I’m not a particularly big fan of dragons, but I am a fan of the navy and anything to do with it, so I was stoked to find out that the main character (besides the dragon), Laurence, was a naval officer. And since this takes place in the early 1800s, that means lots of wonderful uniforms and stiff-upper-lipping and wooden ships and, well, Napoleon. But since this is an alternative history/speculative fiction book, things are just a little bit different in His Majesty’s Dragon than they are in our world.
For one thing, um: dragons. But they’re not standard dragons: not all of them breath fire, and they come in different sizes, colors, and temperaments. And they’re used in an aerial corps. Piloted by a captain and a crew. (Some of those captains are female, as well!) They do, however, like gold, eating meat, and fighting. So not everything’s different from the stereotypical interpretation of dragons. As a sort of a side note, I was a little surprised that there wasn’t more variation in dragons; all of them were the European kind. I was expecting there to be different species, like the different-looking Chinese and Japanese dragons.
Anyway, I’m sure if I was more of a history or military buff, I could talk all about the battles in the book, and how they differed (or didn’t) from the real-world battles, and I’d o on and on about Nelson or whatever, and this review would be so much for interesting. Unfortunately, I’m not, so I’ll have to make due with what I’ve already got: a lot of enthusiasm.
What I love most about His Majesty’s Dragon is that the dragons are more personable and likable than maybe in other fantasy books. I liked Temeraire, who was sweet and intelligent and kind, and I thought a lot of the other dragons (Volly!) were adorable. I liked spending time with them.
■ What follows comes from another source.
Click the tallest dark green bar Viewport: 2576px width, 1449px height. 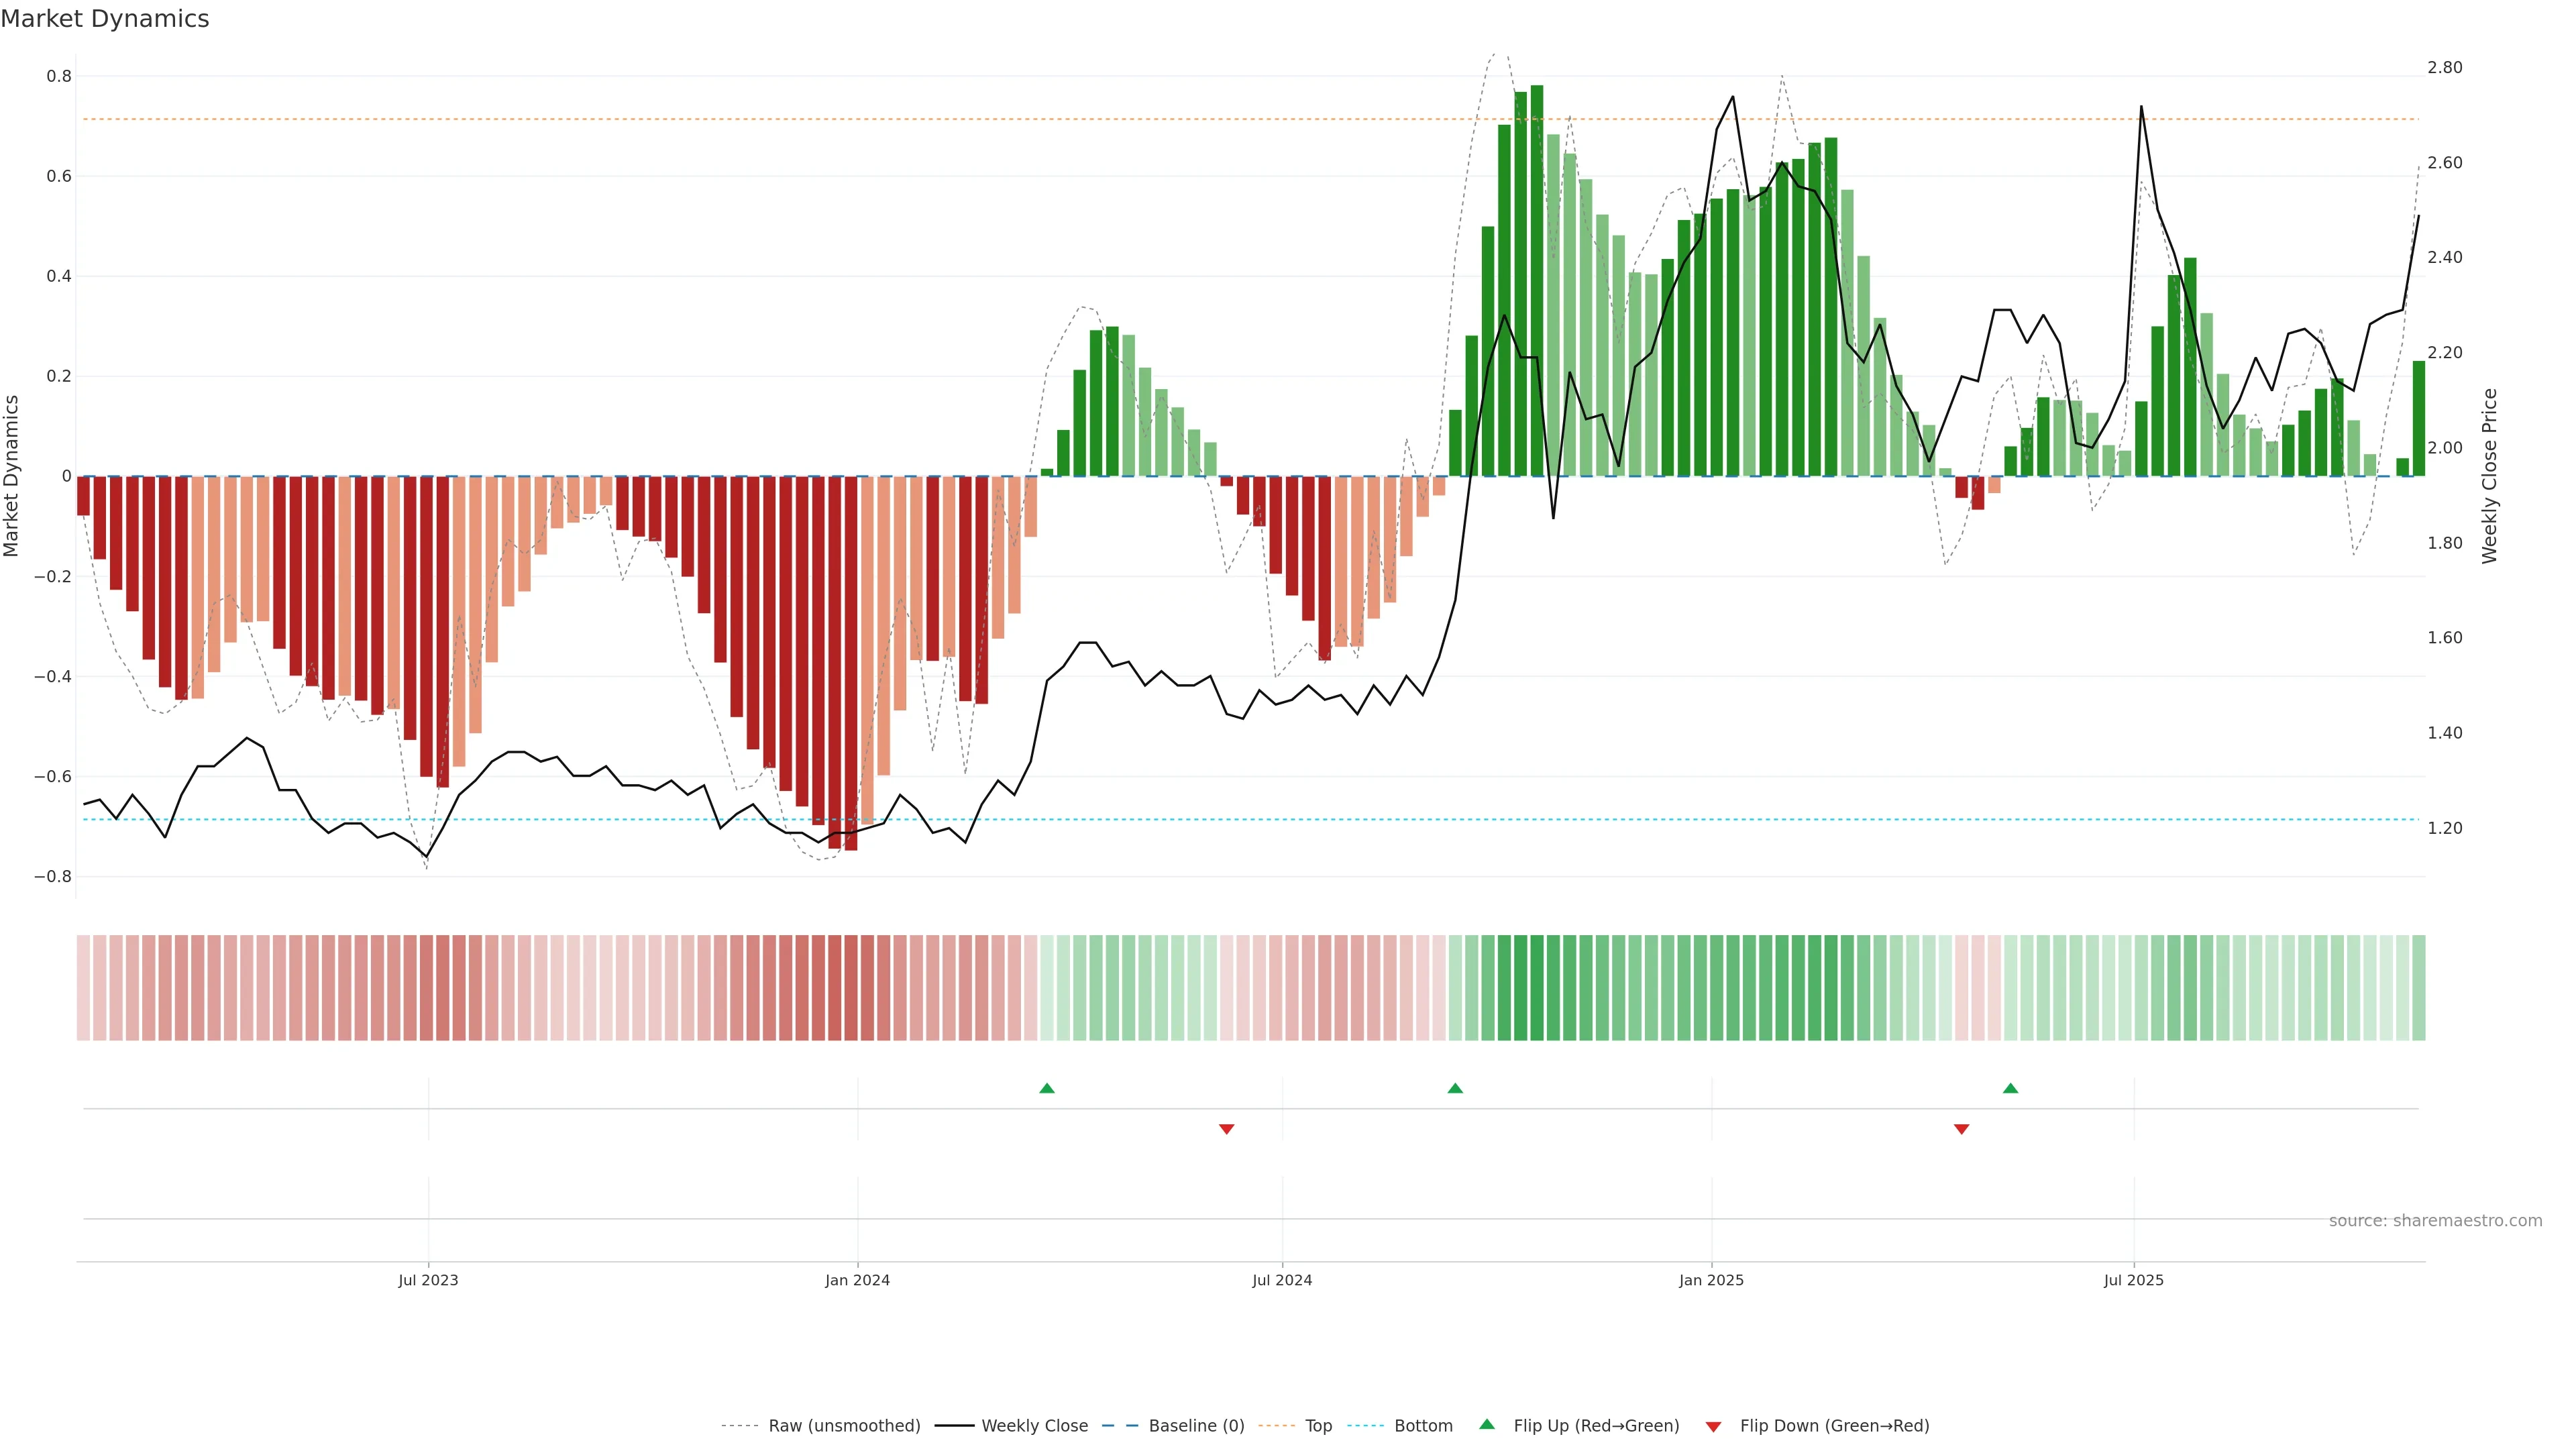pos(1536,280)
I also liked the human characters a lot. Laurence, as I’ve already mentioned, gained a lot of my love simply by being tied to the navy, but I also grew to love Granby, his lieutenant, and even Captain Harcourt, one of the female captains, who was a little bit stiff and kind of a milk sop.
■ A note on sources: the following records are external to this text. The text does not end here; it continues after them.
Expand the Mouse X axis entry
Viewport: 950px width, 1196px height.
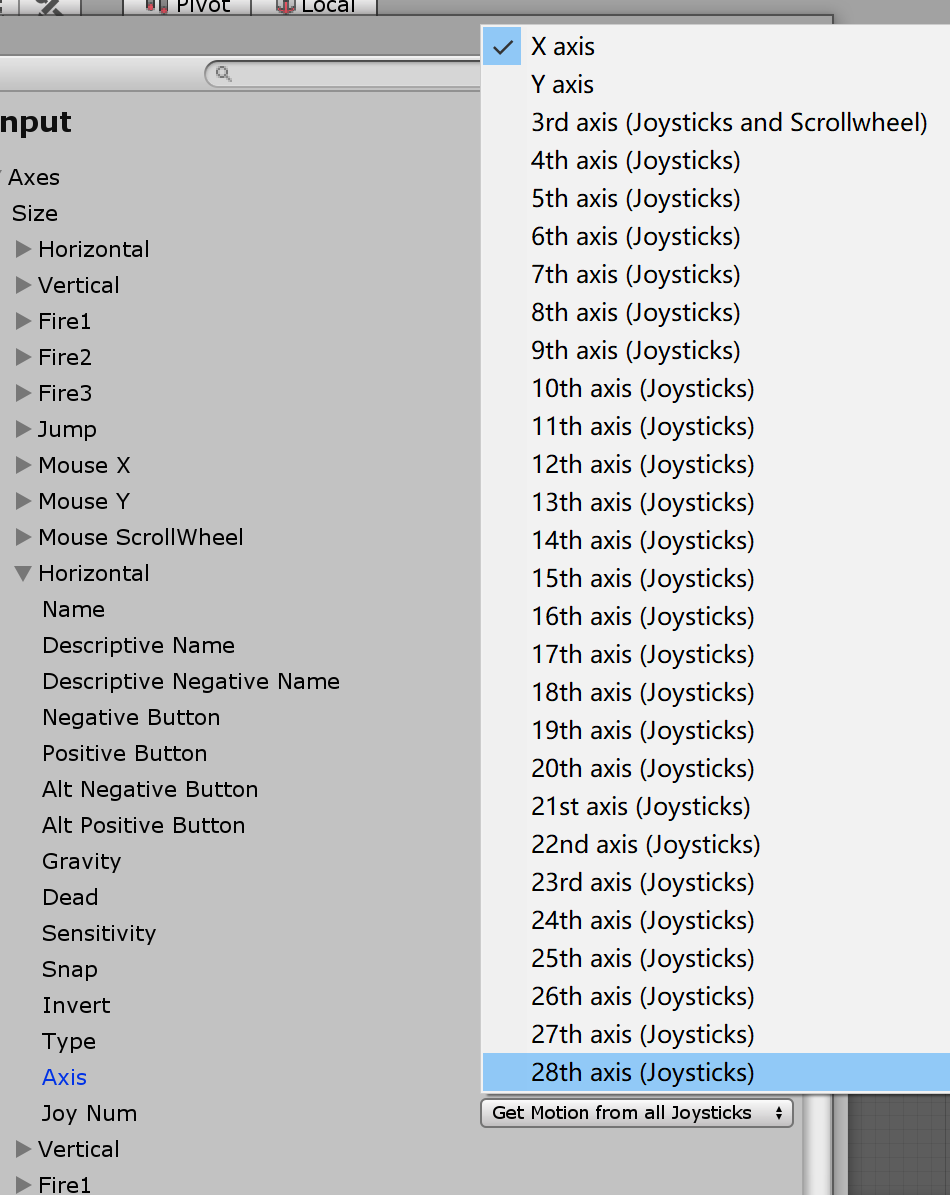coord(24,465)
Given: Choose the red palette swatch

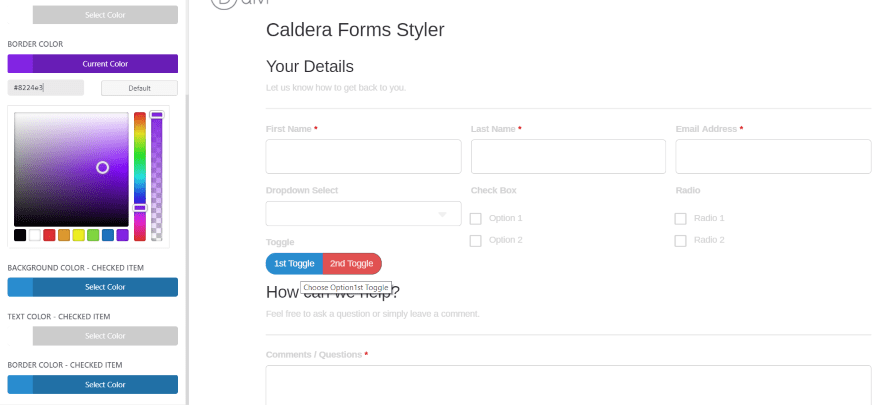Looking at the screenshot, I should coord(49,235).
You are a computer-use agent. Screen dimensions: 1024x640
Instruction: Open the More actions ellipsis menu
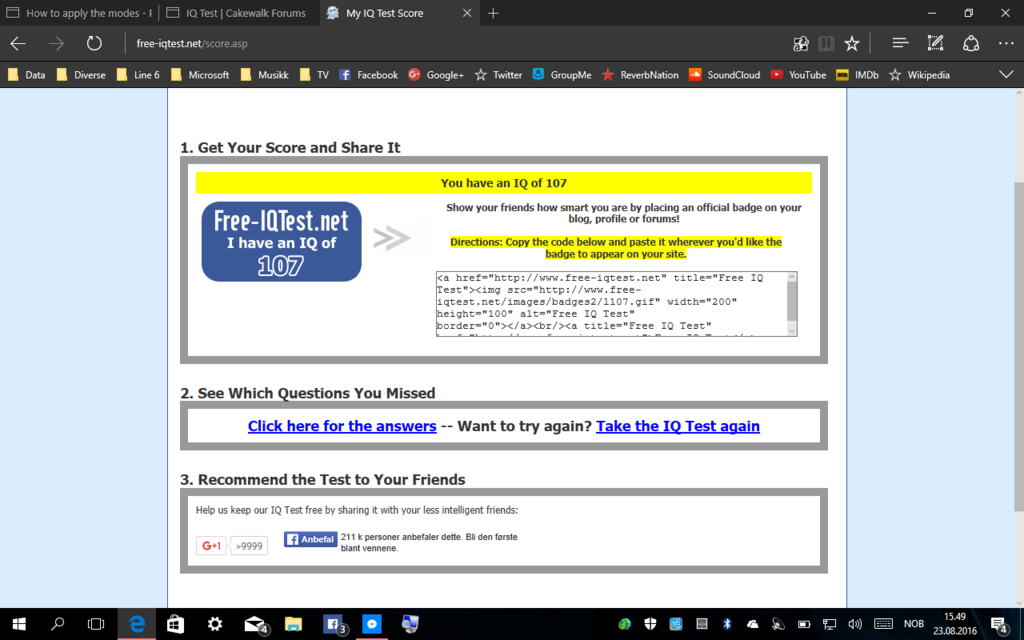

The fight scenes were so exciting, especially the ending one which I can’t really talk about without spoiling. But even more I liked the relationship between Temeraire and Laurence– so cute! Watching it develop was lovely.
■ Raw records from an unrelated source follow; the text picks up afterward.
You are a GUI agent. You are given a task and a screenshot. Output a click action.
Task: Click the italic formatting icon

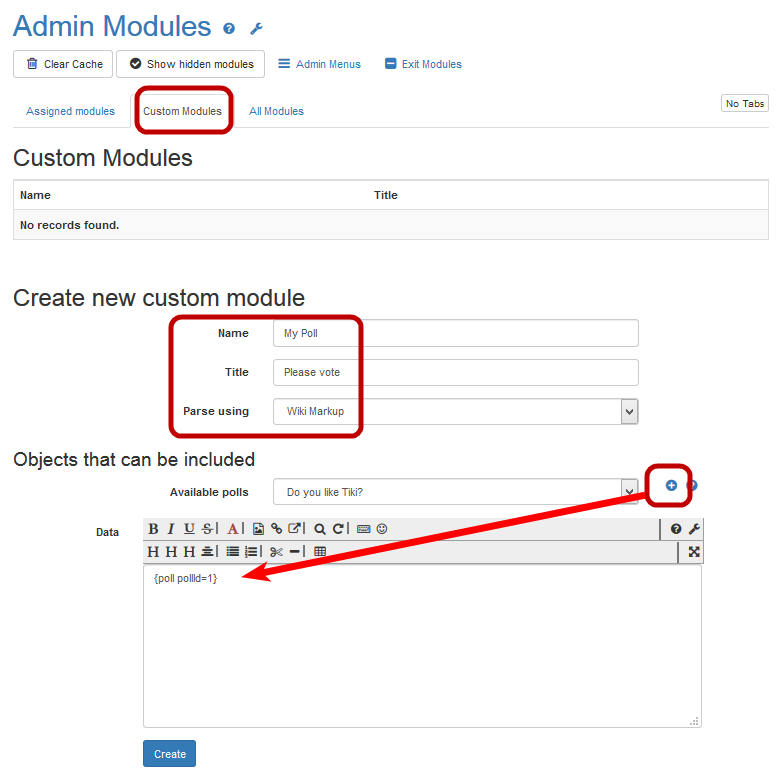point(171,529)
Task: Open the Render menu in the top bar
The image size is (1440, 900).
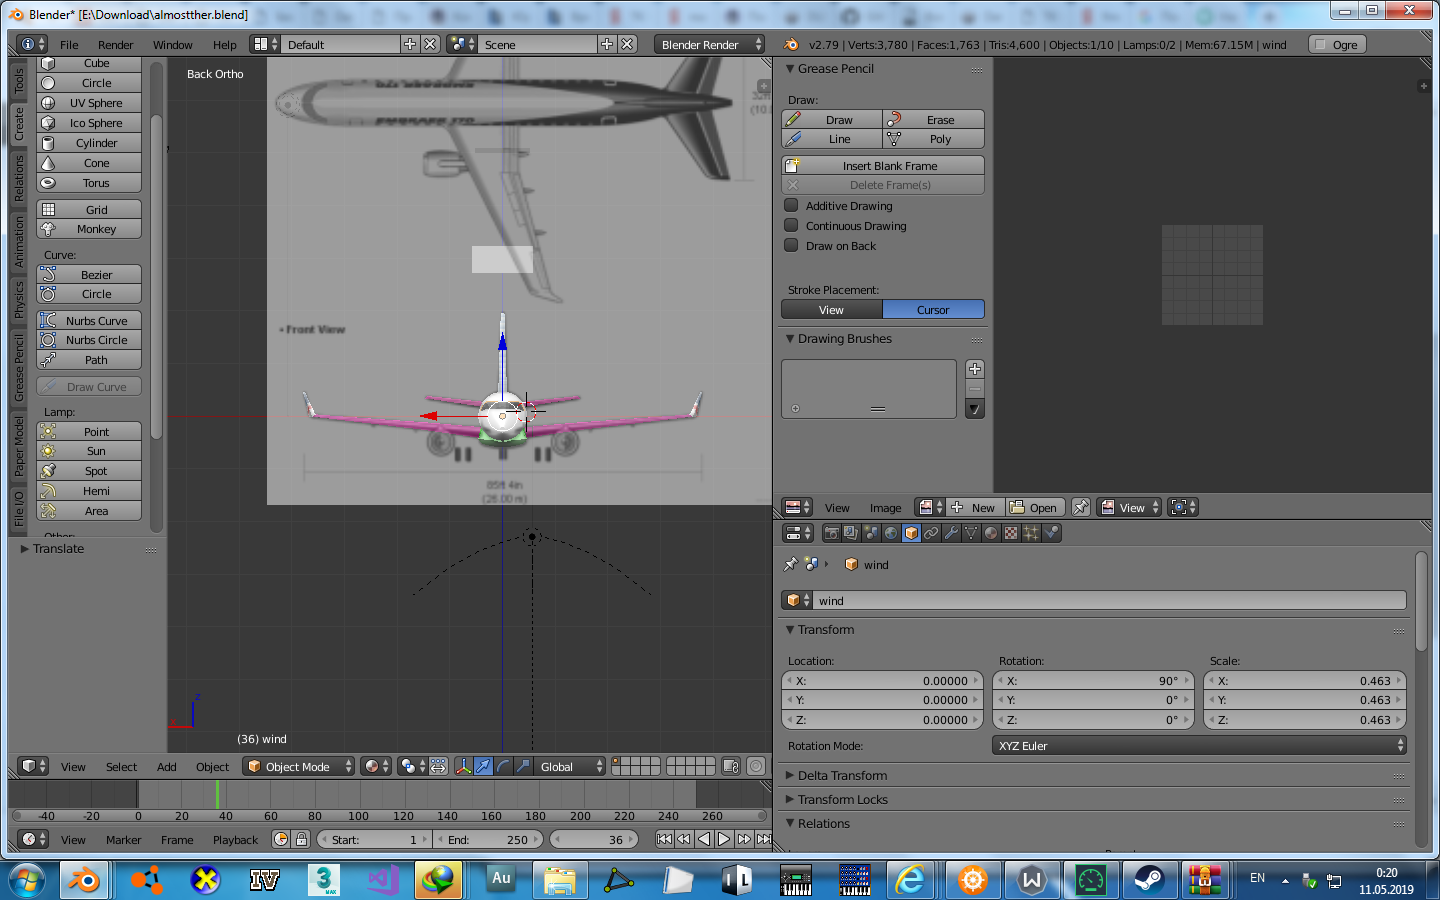Action: tap(115, 45)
The writing was good, too; I can’t remember anything in particular I didn’t like about it. Even though I have basically no knowledge of the Napoleonic wars, I never felt hindered by it, nor confused. Novik definitely has a way of talking about military maneuvers and what have you without making them boring or complicated, and I appreciated that. The book overall has a real feel of C.S. Forester’s books to it, including language– though it’s a little updated, I’d say.